10. Shri Arnit Kothari, the learned Authorised Representative strongly supported the order of the learned CIT(A). He also filed written submissions and made oral arguments during the course of hearing.

(i) The learned Counsel submitted that the learned CIT(A) had rightly held that the claim of DEPB and DDB received by the assessee was also eligible for deduction under Section 10BA of the IT Act.

The learned CIT(A) has rightly relied upon various decisions including the decision of Hon'ble Rajasthan High Court in the case of CIT v. Sharda Gum & Chemicals (supra), and also the decision in the case of Gujarat High Court in the case of CIT v. India Gelatine & Chemicals Ltd. (supra) to support his conclusion. The assessee submits that the DEPB and DDB are inextricably linked to the export business of the assessee, and therefore, have to be regarded as part of profits from export business only, and therefore the learned CIT(A) had rightly allowed the deduction under Section 10BA in respect of such amounts received by the assessee.

(ii) The main object of DEPB/DDB is to neutralize the incidence of input cost of raw material and other manufacturing costs. It is basically part and parcel of trading and manufacturing activity. In fact, DEPB/DDB can be considered as part of trading activity of exports only, reducing the cost of raw material and production expenses. It is in the nature of a rebate or remission on the purchase price of raw material and cost of manufacturing expenses and production. The handicraft industry has to survive in global competition and has to compete with dealers and manufacturers of various other countries.
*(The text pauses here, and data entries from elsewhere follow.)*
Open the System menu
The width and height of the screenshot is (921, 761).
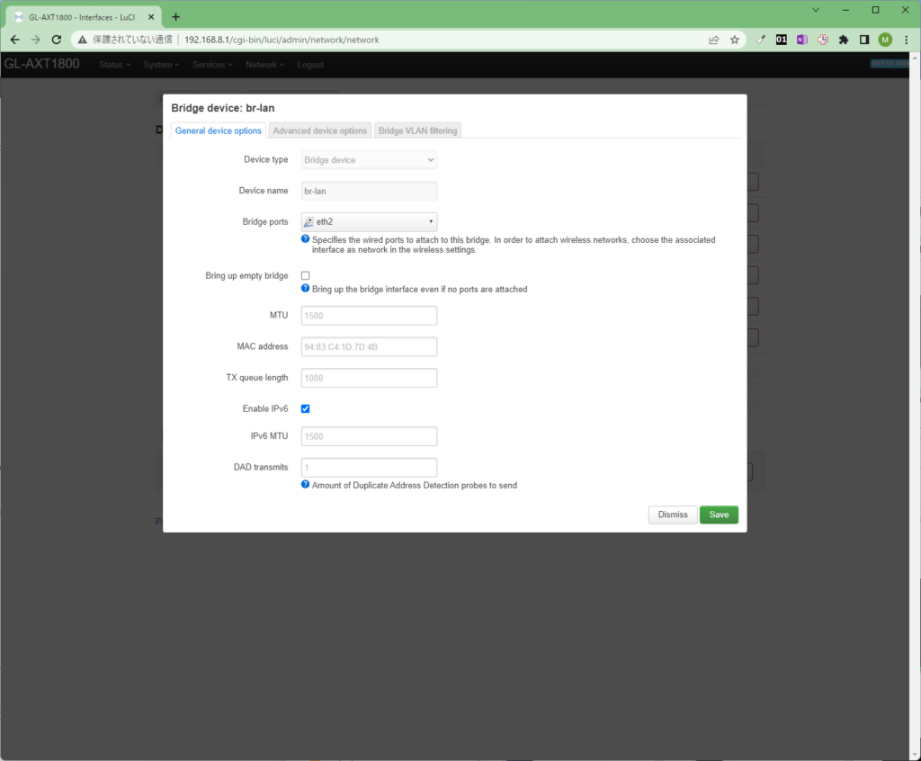160,64
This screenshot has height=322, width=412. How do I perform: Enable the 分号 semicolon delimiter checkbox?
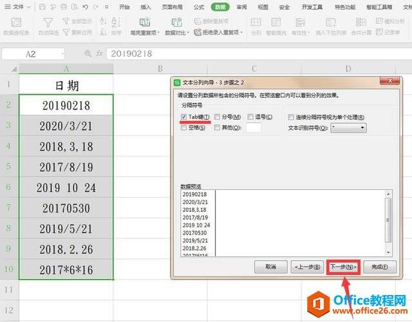(x=217, y=117)
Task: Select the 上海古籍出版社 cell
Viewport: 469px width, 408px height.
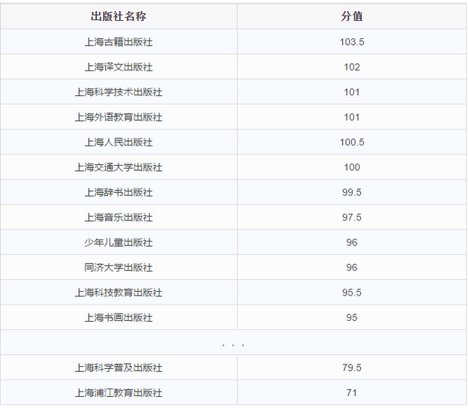Action: [119, 42]
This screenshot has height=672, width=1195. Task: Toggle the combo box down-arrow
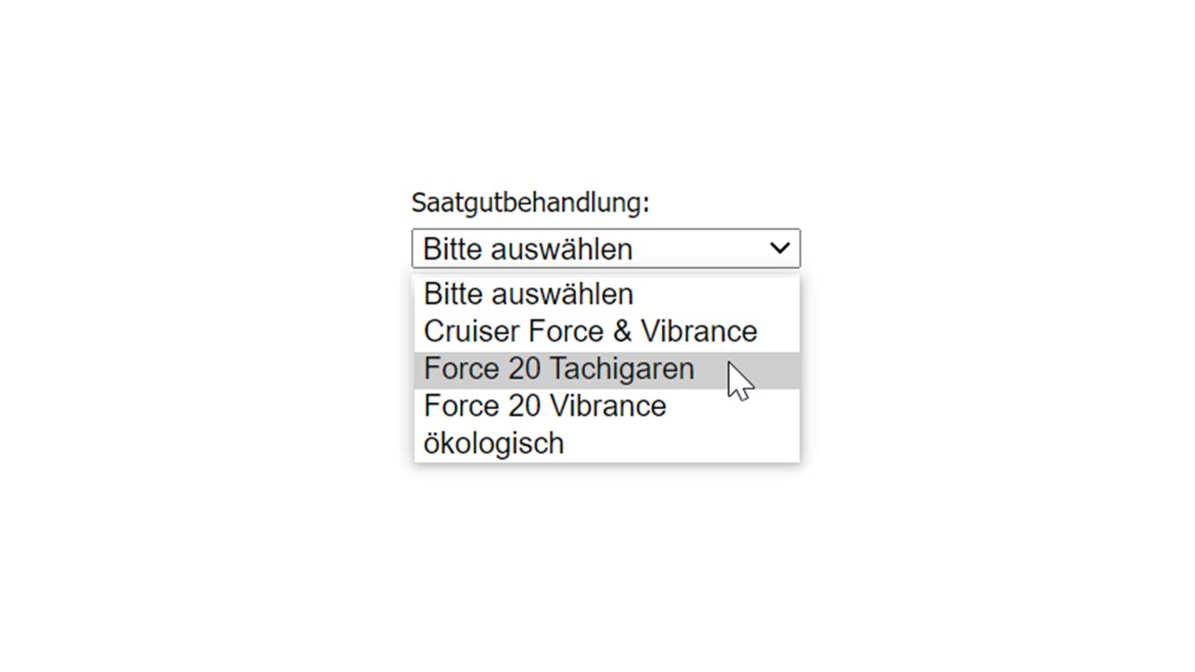coord(779,248)
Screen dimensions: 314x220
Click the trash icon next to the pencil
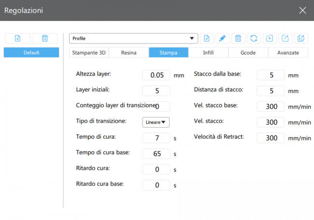pyautogui.click(x=238, y=38)
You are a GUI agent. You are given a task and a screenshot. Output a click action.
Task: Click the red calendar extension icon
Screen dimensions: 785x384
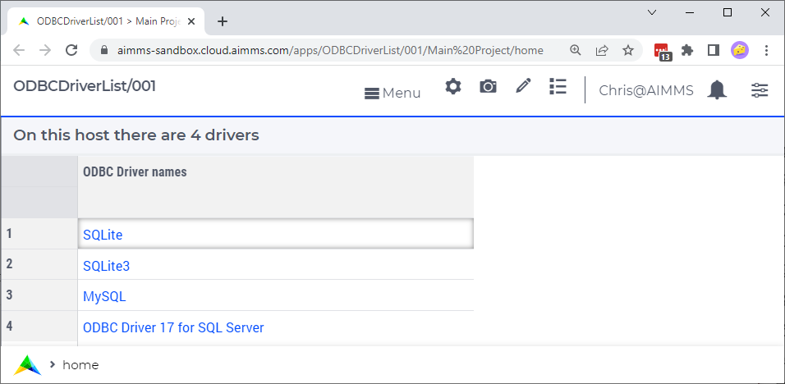(x=663, y=51)
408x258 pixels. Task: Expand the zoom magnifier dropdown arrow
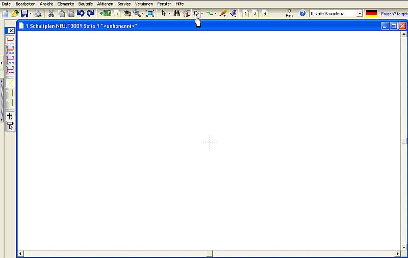click(x=142, y=13)
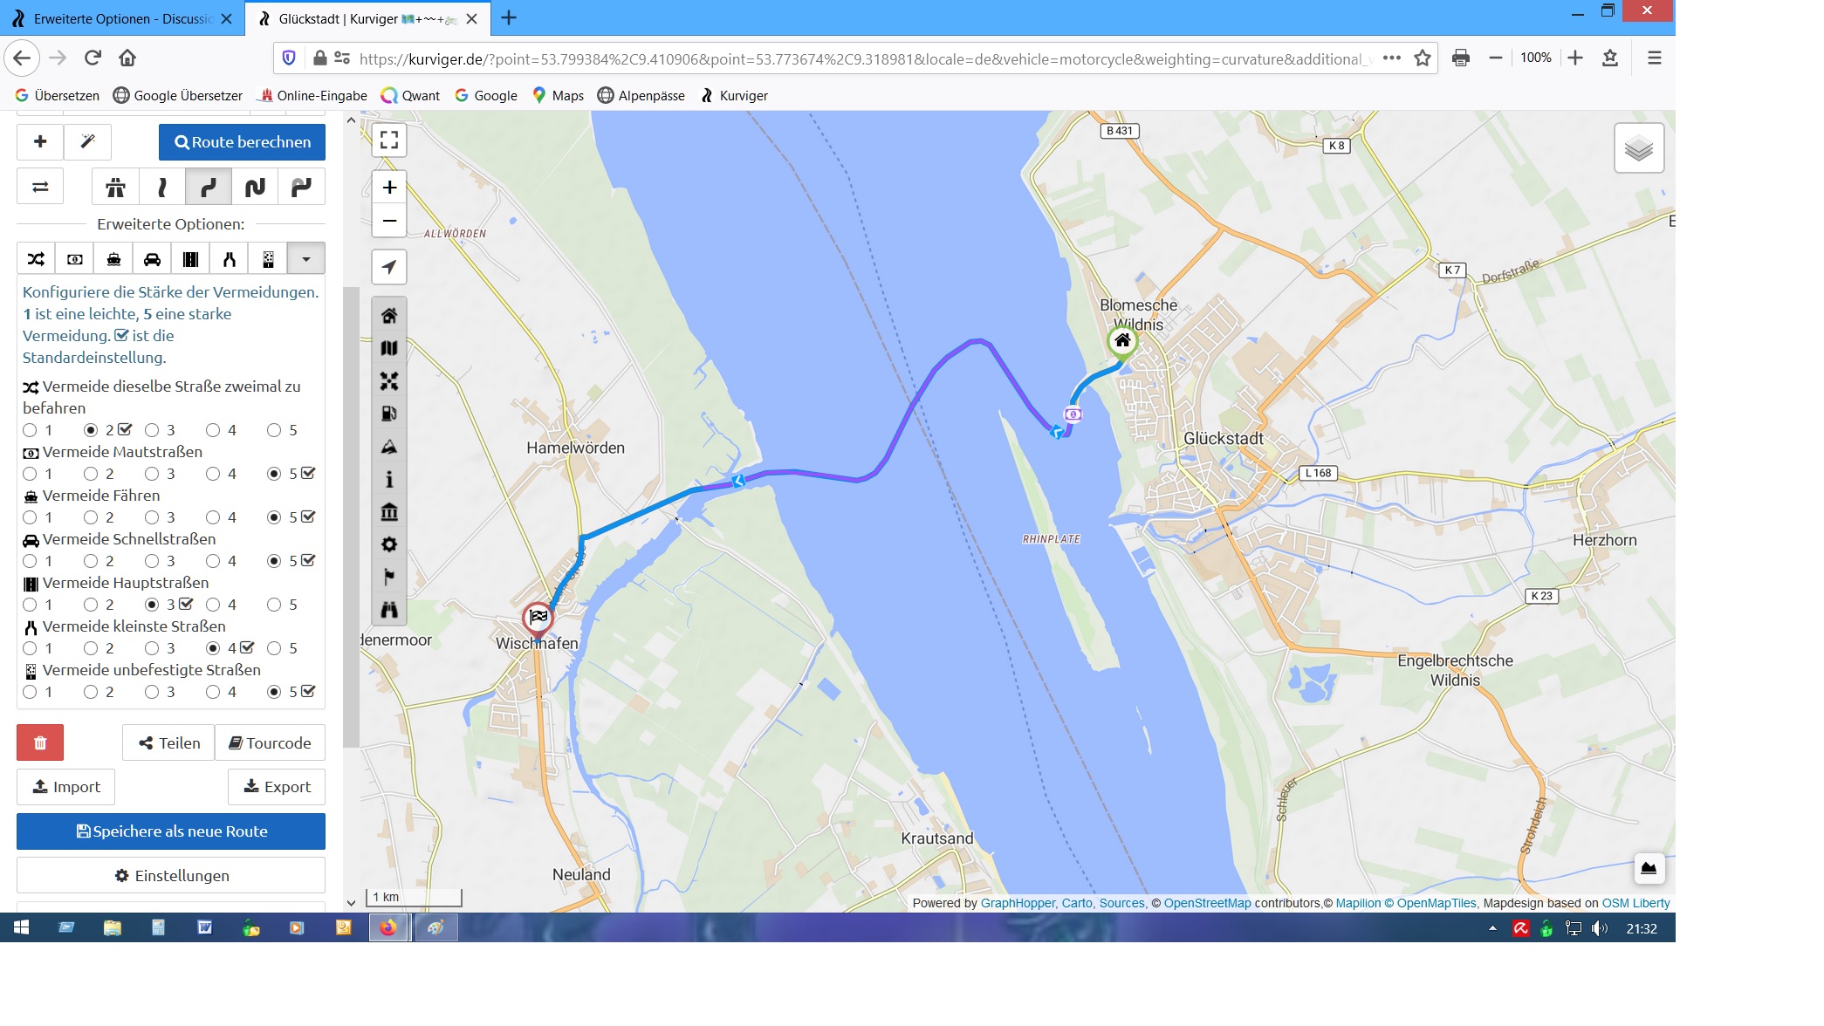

The DEPB and DDB have been granted to such exporters to reduce the cost of their production/manufacturing, so that their handicraft articles can be exported In the global market at competitive rates. The contention of the learned Departmental Representative that no imported raw material can be used for manufacture of handicraft articles by the assessee, Instead of supporting the contention of the learned Departmental Representative, supports the view taken by the learned CIT(A) because the prohibition of use of imported raw material for manufacture/production of handicraft articles will require incurring of higher cost of production/manufacture, as they cannot avail the benefit of importing the required raw material at competitive and lower international rates. Such increased cost of manufacture or production is compensated by grant of DEPB and DDB etc. The true nature of DEPB and DDB can be ascertained from the concerned policy announced by the Government from time-to-time. It will therefore, be imperative to reproduce the extracts from the authentic publications relating to the aforesaid items.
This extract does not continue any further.